▸ Task description
At the line containing "Viewport: 650px width, 424px height.", begin retyping, and continue word for word until the records below run out.

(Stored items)
········

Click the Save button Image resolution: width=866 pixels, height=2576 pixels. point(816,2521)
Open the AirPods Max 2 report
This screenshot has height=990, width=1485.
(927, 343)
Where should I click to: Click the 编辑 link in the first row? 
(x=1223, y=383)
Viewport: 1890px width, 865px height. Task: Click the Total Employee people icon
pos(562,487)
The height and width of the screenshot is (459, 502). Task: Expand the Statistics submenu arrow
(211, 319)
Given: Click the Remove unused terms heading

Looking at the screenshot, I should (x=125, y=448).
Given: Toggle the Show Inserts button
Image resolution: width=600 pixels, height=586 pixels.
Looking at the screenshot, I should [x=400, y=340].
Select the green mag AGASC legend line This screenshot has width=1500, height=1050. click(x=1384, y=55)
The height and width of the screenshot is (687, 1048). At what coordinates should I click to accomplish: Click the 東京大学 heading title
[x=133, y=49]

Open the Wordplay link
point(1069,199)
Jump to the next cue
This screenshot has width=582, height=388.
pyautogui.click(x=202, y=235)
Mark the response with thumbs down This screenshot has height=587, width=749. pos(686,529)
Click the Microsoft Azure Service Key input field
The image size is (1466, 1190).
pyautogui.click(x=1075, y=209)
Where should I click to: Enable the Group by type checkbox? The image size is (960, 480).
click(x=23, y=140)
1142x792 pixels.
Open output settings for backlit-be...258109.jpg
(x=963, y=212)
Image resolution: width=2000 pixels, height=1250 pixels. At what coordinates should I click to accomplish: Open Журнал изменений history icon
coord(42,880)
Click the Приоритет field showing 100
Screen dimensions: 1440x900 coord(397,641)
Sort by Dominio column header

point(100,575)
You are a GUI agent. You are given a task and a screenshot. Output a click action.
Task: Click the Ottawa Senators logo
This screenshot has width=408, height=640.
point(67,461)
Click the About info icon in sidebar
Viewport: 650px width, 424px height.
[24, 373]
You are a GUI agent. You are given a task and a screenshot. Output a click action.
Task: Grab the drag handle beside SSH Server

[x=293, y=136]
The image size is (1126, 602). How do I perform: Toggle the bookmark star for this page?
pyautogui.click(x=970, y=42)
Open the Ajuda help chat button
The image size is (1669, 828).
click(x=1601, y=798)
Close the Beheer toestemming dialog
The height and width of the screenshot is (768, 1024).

········

▸ Worked solution
Viewport: 650px width, 424px height.
[24, 373]
You are a GUI agent. You are given a task and a screenshot. Output a click action.
Task: Grab the drag handle beside SSH Server

[x=293, y=136]
The image size is (1126, 602). How do I perform: Toggle the bookmark star for this page?
pyautogui.click(x=970, y=42)
Open the Ajuda help chat button
The image size is (1669, 828).
click(x=1601, y=798)
Close the Beheer toestemming dialog
The height and width of the screenshot is (768, 1024).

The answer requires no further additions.